SingleR: Reference-Based Single-Cell RNA-Seq Annotation

Documented in combineRecomputedResults

#' Combine SingleR results with recomputation
#'
#' Combine results from multiple runs of \code{\link{classifySingleR}} (usually against different references) into a single \link[S4Vectors]{DataFrame}.
#' This involves recomputing the scores so that they are comparable across references.
#'
#' @param results A list of \link[S4Vectors]{DataFrame} prediction results as returned by \code{\link{classifySingleR}} when run on each reference separately.
#' @inheritParams SingleR
#' @param check.missing Deprecated and ignored, as any row filtering will cause mismatches with the \code{test.genes=} used in \code{\link{trainSingleR}}.

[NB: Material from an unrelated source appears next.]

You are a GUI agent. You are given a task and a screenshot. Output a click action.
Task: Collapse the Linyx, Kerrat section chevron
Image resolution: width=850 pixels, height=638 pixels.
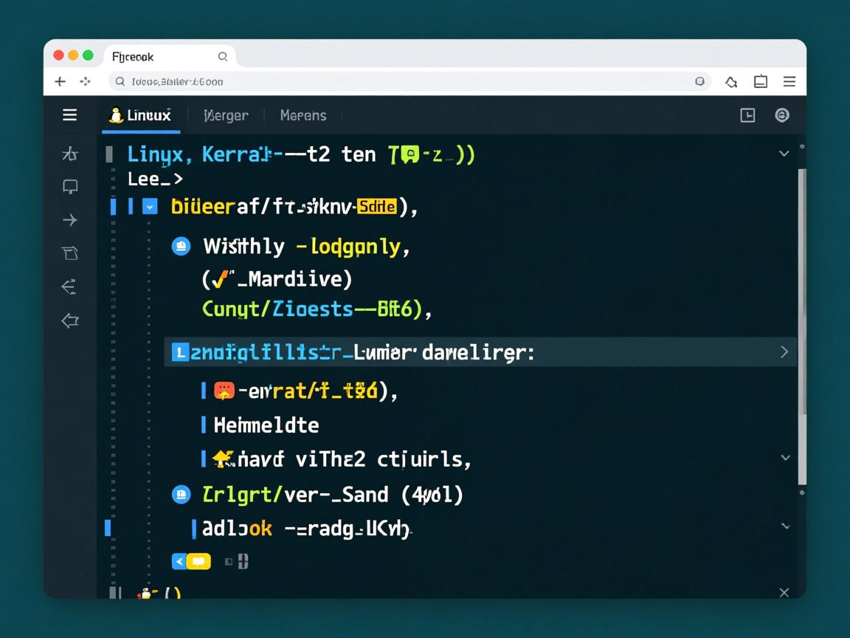point(784,154)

#' @param trained A list of \link[S4Vectors]{List}gs containing the trained outputs of multiple references,
#' equivalent to either (i) the output of \code{\link{trainSingleR}} on multiple references with \code{recompute=TRUE},
#' or (ii) running \code{trainSingleR} on each reference separately and manually making a list of the trained outputs.
#' @param warn.lost Logical scalar indicating whether to emit a warning if markers from one reference in \code{trained} are absent in other references.

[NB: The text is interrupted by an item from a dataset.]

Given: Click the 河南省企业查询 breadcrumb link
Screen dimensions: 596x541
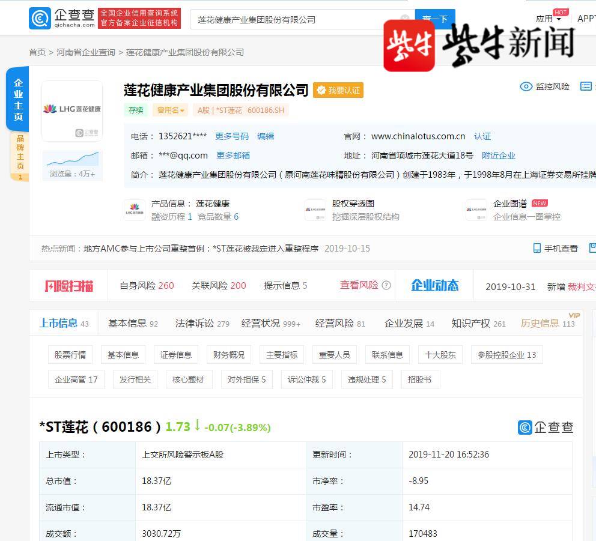Looking at the screenshot, I should (x=86, y=52).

#' @param quantile Numeric scalar specifying the quantile of the correlation distribution to use for computing the score, see \code{\link{classifySingleR}}.
#' @param fine.tune A logical scalar indicating whether fine-tuning should be performed. 

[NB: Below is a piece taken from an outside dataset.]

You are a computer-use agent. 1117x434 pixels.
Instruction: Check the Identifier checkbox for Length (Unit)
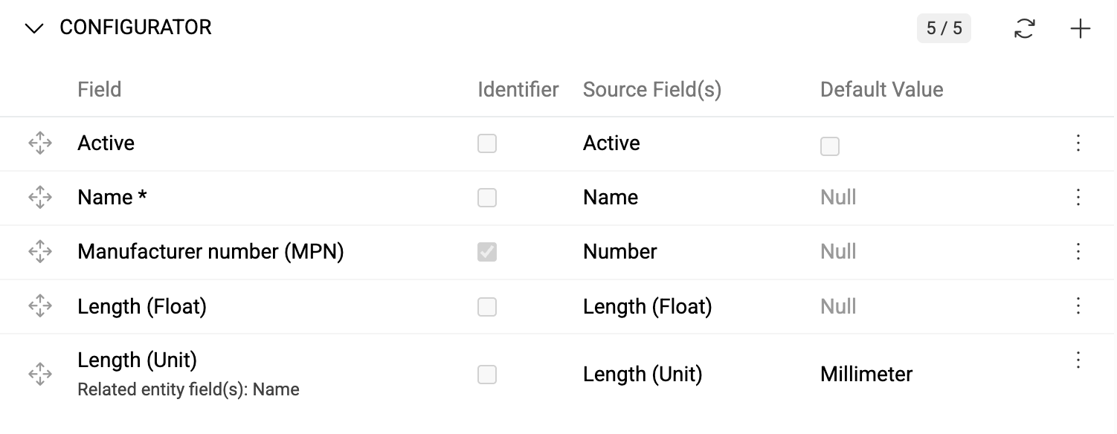487,375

#' @param tune.thresh A numeric scalar specifying the maximum difference from the maximum correlation to use in fine-tuning.
#' @param allow.lost Deprecated.
#'
#' @return A \link[S4Vectors]{DataFrame} is returned containing the annotation statistics for each cell or cluster (row).
#' This mimics the output of \code{\link{classifySingleR}} and contains the following fields:
#' \itemize{
#' \item \code{scores}, a DataFrame of DataFrames containing the \emph{recomputed} scores for the best label in each reference.
#' Each nested DataFrame corresponds to a reference and contains \code{labels} (the best label for that cell in this reference) and \code{scores} (the recomputed score).
#' \item \code{labels}, a character vector containing the per-cell combined label across references.
#' \item \code{reference}, an integer vector specifying the reference from which the combined label was derived.
#' \item \code{delta.next}, a numeric vector containing the difference between the best and next-best score.
#' If \code{fine.tune=TRUE}, this is reported for scores after fine-tuning.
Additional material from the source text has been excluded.